List of tasks:
A. Copy the passage on ovarian cancer screening from "A recent anecdote" up to and including "cancer screening anyways.".
B. According to the ovarian cancer screening passage, why might physicians order screening for patients who request it even when they doubt it is effective? Answer in one to three sentences.
C. Go on with the passage on ovarian cancer screening, starting after its final sentence.

Selected excerpt:
Ovarian cancer screening clearly touches a nerve.
No one doubts that ovarian cancer is a devastating diagnosis, often found when the disease is at an advanced stage. Tests to look for the disease, such as the transvaginal ultrasound or the CA-125 blood test, are not specific enough. That leads to false positive tests that necessitate more studies that may not be beneficial to patients.
A recent anecdote on this blog talked about how the CA-125 blood test turned into a $50,000 ordeal.
But if you also read the ensuing comments, plenty of people are not persuaded and would ask for ovarian cancer screening anyways.
And many doctors think along the same lines, despite the fact that no professional medical organization, including the USPSTF and the American Congress of Obstetricians and Gynecologists, recommends screening for ovarian cancer.
According to a study from the Annals of Internal Medicine, primary care doctors responded to several ovarian cancer screening vignettes:
Some 28.5% of the 1,088 primary-care docs — OB/GYNs, family physicians and general internists — surveyed said they “sometimes” or “almost always” offered or ordered ovarian-cancer screening tests for low-risk women. When the vignette involved a woman at medium risk of the disease, that proportion jumped to 65.4% of physicians.
What’s more interesting is when the doctor is faced with a patient who specifically asked to be screened:
The study also found that physicians were more likely to say they’d order screening for patients who requested it — even if the doctor herself didn’t believe screening was effective.
Why? According to the authors, “physicians may be trying to maintain a relationship with the patient, or they ‘may lack confidence in explaining why the test is more harmful than beneficial.'”

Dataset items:
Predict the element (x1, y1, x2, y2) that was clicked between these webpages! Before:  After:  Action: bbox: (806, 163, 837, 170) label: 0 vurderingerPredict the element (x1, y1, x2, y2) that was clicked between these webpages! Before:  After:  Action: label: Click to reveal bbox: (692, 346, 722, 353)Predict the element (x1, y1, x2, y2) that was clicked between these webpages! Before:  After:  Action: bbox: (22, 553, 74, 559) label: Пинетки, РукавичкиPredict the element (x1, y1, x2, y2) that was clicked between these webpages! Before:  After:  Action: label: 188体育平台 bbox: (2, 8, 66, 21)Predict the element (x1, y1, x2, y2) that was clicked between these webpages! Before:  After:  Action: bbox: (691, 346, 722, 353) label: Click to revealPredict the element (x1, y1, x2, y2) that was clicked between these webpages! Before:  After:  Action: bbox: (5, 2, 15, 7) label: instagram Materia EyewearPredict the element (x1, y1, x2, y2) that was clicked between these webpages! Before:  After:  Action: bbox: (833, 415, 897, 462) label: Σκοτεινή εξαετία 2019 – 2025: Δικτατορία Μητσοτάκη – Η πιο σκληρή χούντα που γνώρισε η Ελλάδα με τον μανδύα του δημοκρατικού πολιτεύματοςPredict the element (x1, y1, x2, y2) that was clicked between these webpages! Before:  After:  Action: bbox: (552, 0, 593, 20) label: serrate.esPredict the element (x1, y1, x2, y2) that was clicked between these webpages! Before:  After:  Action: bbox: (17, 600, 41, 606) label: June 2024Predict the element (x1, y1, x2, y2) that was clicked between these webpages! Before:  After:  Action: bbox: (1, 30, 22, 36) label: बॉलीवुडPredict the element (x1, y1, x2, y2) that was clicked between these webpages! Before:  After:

Answer set:
A.
A recent anecdote on this blog talked about how the CA-125 blood test turned into a $50,000 ordeal.
But if you also read the ensuing comments, plenty of people are not persuaded and would ask for ovarian cancer screening anyways.

B. The study's authors suggest that physicians may be trying to maintain a relationship with the patient. They may also lack confidence in explaining why the test is more harmful than beneficial.

C.
Perhaps.
Another reason would be the fear of malpractice. If a doctor didn’t screen for ovarian cancer and missed the disease, that’s almost a certain malpractice lawsuit. Ask Daniel Merenstein, who was sued in such a scenario involving prostate cancer screening.
Immunizing doctors who adhere to evidence-based practice guidelines from lawsuits makes sense in these cases. Nobody recommends ovarian cancer screening, and doctors who miss such cancers shouldn’t be penalized for following established practice guidelines.
Another approach is to discuss the pros and cons of ovarian cancer screening with patients. Make them understand what the current guidelines are, explain the limits of testing, and anticipate the potential need for future, more invasive, studies. If patients still want to go down that path, then order the test, documenting that it was a shared decision between doctor and patient.
With malpractice reform unlikely to happen anytime soon, it’s the latter approach I recommend when it comes to ovarian cancer screening.